This Distance Caregiver Thing

I may not be cut out to be a personal caregiver.  After 3 decades of working as a healthcare professional and caring for a thousand or more adults over my career, you would think that this would come easy for me.  It is not.

It’s one thing to work with up to twenty different personalities in a single day for 30 to 60 minutes at a time, trying to facilitate a therapeutic experience that is meaningful for the person and billable to his or her insurance company.  I learned to quickly develop a rapport with each individual, turn our focus to the therapy evaluation and treatment process, and wrap it all up with a plan for the next session or discharge.  Often the most challenging patients were put on my schedule because of my experience working in mental health settings and with persons diagnosed with dementia.  Many were depressed, angry, resistant, unable to focus for more than a brief moment, or simply were not coherent at all.  I would often have to come back to a person’s room several times a day or miss my own lunch break to facilitate a feeding session during his or her mealtime while my tummy growled.  There were the difficult families, co-therapists who would “steal” your patient throwing off your schedule, the CNAs who wouldn’t bring the client to the clinic, or the patient who almost always needed a diaper change before we could fit in any therapeutic activities.  Standing tolerance, functional transfers, and self care were easy goals to fit in when the nursing staff just couldn’t fit in the care needs of their residents; occupational therapy gotter done.  I wiped a lot of bums in the process.

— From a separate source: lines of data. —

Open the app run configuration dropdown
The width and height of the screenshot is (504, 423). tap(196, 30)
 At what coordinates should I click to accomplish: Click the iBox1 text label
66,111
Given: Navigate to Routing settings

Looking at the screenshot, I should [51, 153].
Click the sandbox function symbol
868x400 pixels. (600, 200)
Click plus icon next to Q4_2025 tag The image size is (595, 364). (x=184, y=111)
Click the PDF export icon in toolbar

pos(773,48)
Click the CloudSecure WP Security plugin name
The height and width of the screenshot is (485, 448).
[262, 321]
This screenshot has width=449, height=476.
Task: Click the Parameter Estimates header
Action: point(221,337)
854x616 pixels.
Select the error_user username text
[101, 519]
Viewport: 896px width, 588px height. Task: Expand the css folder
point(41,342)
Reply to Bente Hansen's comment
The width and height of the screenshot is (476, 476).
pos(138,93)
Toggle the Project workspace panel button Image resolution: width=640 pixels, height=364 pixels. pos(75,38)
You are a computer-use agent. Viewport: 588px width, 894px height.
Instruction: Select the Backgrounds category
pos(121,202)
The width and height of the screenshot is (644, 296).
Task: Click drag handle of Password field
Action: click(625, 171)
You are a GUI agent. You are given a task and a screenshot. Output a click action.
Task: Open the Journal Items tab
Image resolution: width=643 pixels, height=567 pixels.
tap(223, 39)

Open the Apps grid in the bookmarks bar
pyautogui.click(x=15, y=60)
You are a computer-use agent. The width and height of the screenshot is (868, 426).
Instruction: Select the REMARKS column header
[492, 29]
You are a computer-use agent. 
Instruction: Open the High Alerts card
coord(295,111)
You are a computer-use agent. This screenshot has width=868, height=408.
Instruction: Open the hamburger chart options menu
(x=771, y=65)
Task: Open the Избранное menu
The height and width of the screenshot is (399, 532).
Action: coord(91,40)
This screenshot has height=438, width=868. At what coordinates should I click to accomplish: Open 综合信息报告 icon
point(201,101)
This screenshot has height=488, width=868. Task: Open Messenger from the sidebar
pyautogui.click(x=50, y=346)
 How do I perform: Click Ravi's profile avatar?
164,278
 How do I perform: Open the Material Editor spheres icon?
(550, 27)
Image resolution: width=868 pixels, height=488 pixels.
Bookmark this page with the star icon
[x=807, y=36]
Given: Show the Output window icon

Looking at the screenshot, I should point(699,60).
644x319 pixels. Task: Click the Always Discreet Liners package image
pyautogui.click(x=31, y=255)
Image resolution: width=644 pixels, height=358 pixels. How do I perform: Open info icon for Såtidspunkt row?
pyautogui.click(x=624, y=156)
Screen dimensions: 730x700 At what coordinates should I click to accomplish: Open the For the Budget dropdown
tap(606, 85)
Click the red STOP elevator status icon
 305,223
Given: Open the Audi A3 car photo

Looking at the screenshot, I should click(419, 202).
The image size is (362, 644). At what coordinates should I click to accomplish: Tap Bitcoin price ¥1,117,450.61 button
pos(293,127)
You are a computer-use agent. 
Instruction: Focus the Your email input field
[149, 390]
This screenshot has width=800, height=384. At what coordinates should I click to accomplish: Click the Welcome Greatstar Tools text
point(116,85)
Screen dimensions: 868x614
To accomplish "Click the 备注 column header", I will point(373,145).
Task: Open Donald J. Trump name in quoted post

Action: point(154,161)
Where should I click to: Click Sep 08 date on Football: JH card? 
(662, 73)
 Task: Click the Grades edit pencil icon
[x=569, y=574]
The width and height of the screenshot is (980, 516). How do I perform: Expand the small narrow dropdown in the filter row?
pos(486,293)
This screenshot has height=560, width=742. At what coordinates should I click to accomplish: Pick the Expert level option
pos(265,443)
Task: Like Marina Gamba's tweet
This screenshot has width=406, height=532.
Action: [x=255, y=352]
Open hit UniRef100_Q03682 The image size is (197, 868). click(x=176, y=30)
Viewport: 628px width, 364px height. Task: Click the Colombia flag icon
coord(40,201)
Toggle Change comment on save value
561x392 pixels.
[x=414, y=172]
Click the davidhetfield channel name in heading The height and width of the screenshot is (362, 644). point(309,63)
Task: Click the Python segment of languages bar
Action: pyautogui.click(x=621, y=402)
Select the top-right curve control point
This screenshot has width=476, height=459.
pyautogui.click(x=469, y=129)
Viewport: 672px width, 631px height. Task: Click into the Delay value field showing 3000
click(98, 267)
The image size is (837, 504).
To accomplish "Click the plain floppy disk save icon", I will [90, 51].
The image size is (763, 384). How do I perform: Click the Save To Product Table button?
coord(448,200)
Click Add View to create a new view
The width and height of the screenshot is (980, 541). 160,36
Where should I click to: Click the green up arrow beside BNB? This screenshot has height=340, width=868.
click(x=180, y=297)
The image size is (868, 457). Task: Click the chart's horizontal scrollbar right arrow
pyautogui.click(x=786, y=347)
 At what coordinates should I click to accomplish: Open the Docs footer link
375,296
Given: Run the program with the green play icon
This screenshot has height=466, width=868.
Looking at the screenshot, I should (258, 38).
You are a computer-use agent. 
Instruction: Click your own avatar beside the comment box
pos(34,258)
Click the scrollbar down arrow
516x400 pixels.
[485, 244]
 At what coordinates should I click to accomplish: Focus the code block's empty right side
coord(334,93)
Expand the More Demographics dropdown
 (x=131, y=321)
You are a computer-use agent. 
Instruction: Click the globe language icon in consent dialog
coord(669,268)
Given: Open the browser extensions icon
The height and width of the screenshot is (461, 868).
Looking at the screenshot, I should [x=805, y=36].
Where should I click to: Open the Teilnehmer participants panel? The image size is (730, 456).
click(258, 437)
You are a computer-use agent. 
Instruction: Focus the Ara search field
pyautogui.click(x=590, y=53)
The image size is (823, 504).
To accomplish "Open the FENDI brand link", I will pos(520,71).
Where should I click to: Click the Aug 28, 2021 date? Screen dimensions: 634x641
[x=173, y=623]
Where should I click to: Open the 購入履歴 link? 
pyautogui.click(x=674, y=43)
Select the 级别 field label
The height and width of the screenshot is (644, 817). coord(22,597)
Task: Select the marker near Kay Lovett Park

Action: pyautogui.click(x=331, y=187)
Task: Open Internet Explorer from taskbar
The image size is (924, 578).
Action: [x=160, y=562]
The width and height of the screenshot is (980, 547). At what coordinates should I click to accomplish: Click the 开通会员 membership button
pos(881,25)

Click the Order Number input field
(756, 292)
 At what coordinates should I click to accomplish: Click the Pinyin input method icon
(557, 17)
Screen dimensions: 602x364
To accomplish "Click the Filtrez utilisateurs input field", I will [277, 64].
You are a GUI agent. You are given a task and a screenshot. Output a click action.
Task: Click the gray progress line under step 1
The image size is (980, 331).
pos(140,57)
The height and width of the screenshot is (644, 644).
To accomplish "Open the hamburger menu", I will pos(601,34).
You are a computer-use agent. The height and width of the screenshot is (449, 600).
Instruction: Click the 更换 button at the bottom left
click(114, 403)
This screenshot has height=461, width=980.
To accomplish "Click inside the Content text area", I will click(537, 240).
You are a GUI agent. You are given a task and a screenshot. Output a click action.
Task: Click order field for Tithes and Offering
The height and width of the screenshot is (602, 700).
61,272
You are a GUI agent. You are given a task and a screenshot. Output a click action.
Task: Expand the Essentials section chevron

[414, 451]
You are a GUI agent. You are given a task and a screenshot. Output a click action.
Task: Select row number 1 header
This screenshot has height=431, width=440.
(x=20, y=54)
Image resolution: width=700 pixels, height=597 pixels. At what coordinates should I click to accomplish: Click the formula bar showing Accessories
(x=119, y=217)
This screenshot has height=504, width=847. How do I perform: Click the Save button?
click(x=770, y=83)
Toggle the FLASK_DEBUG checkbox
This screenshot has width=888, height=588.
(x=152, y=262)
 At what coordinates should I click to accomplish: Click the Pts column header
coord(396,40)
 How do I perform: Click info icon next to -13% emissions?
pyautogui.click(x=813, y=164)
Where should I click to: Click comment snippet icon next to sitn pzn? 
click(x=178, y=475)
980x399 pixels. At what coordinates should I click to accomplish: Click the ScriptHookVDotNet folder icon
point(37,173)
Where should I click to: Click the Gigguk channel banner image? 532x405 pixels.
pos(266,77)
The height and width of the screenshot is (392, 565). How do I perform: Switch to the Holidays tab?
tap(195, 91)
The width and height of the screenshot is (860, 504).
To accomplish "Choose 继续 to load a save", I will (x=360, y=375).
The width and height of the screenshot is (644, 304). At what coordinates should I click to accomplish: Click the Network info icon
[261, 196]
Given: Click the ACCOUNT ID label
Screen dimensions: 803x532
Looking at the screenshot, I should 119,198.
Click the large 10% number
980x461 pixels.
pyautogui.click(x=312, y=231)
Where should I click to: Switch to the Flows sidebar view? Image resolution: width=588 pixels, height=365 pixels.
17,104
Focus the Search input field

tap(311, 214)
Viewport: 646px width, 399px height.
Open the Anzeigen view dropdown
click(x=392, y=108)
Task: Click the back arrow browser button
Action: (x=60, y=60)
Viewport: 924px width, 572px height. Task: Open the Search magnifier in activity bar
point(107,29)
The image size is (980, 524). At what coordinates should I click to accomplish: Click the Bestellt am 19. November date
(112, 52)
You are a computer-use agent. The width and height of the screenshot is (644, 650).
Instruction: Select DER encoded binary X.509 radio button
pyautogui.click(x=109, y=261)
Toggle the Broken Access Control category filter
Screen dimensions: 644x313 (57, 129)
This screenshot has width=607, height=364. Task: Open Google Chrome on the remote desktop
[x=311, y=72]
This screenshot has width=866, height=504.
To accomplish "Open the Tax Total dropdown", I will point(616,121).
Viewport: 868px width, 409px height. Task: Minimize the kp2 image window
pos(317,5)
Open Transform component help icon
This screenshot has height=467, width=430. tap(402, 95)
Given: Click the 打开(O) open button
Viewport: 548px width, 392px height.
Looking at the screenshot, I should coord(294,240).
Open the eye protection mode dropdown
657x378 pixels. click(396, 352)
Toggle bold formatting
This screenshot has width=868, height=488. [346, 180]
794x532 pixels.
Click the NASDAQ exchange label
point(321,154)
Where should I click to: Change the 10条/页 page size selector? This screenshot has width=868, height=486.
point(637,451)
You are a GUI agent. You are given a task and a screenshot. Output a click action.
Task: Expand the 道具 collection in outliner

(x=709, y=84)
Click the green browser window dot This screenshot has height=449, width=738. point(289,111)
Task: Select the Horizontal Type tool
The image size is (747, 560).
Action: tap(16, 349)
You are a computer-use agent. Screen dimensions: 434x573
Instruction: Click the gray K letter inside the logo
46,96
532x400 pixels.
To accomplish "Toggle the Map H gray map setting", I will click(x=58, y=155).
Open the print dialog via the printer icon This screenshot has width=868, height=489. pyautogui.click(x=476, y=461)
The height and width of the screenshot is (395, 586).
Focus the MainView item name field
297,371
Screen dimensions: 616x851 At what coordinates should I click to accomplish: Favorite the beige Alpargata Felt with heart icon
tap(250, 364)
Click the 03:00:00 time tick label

It’s another thing to try to help an aging family member 1,000 miles away with a range of personality, behavioral, cognitive, and early physical changes.  I am having difficulty managing the frustration of dealing with a person who can make decisions one day and not the next, seem to engage in manipulation/pity partying/whining then be as sweet as sugar, ruminate on minute details for hours, and complain more than converse about most everything else.  She has changed this past year for sure then other times she seems just like her old self.  I just didn’t see some of these more difficult characteristics before this year and before I understood that the diagnosis of a brain disease has made everything in her life more complicated.  Of course she wants to make her own decisions and we agree.  Of course it is hard even a year after diagnosis to accept that she is having problems and needs help.  And when depression, anxiety, and compulsive tendencies take over, it is nearly impossible to help her to keep moving forward.  I just don’t know what to say or do sometimes.

I could do nothing.  My husband and I could do nothing.  Instead we have offered to help and have devoted probably 100 hours of such thus far.  She has asked to stay with us this summer then backpedaled when picking apart every detail of the visit that will not be perfect, problem that will not be solved in the way she would like.  I am sorry.  We just cannot move across country to cater to your every need in sunny Florida my dear!  There are always limitations to what any caregiver, professional or family member, can do for a person in need.  We will likely continue to help her and have started to set some boundaries too.  I am still in recovery from a serious illness and, while I can do more than when I first discovered her illness just 3 months ago, there are limits.  Should she come she will have to contribute some financially and is reluctant to do so.  She will need to follow the routines of our household and is reluctant to do so.  She will need to leave a tropical climate for the ravages of the four seasons in the Midwest and is reluctant to do so.  She wants to see what it would be like to live with us but isn’t sure she wants to come for a visit.  Whatcha gonna do lady?

Tonight I am frustrated.  The Lord has set me on a path to healing with a trip to a medical specialist that happened to reside in a town near my beloved family member out of state.  It seemed to be providential that I would spend some time caring for her as I could when in town for medical visits.  We prepared for each trip for many hours on the phone and followed up for many more thereafter.  I helped her with 2 day-long projects in-person with great physical consequences for me after the last time I was in her town:  travelling alone for the first time in over a decade and only 5 weeks into recovery from a new treatment that is working!  Geez oh man.  I just don’t know how much more I can do until I am further along in my healing process.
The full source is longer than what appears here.